O território da comunidade indígena de Barranco Tigre faz parte do Departamento do Guainía, mesmo que, quase na sua totalidade, seja composto por Resguardos Indígenas, territórios coletivos com autonomia administrativa segundo as leis nacionais (Constitución Política de Colombia, artículos 63, 246, 357; Ley 21 de 1991; Ley 715 de 2001; Decreto presidencial 1953 de 2014), cujo objetivo é a preservação ambiental, social e cultural. Ao mesmo tempo, o Departamento está, quase na sua totalidade, dentro da reconhecida Zona de Reserva Forestal (Ley 2 de 1959).
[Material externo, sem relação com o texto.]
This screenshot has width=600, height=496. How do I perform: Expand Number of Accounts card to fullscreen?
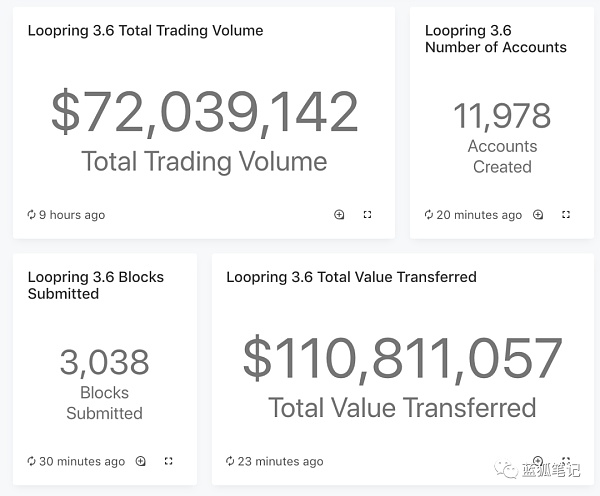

Essa área configura-se em um grande território da nação colombiana (a quase totalidade da sua Amazônia) destinado ao manejo espacial e preservação de ecossistemas estratégicos do país.
Considerando a sua localização, Guainía é um Departamento que se configura como espaço de encontro e intercambio biológico, ecológico, social e cultural, que o coloca como território de alta diversidade e complexidade. No contexto de reprodução ampliada do capital, vem tornando-se atrativo para investimentos econômicos, os quais têm vinculações fundamentalmente com o extrativismo, entendido como um processo de exploração da natureza, assentado na lógica capitalista.
Nos últimos 35 anos a economia daquele território tem se fixado na exploração de recursos da floresta, como a madeira, a mineração de ouro em seus rios, a extração de peixes ornamentais, a pesca comercial, a agricultura e pecuária baseada nos modos de vida dos povos tradicionais e camponeses e, em tempos mais recentes, o turismo.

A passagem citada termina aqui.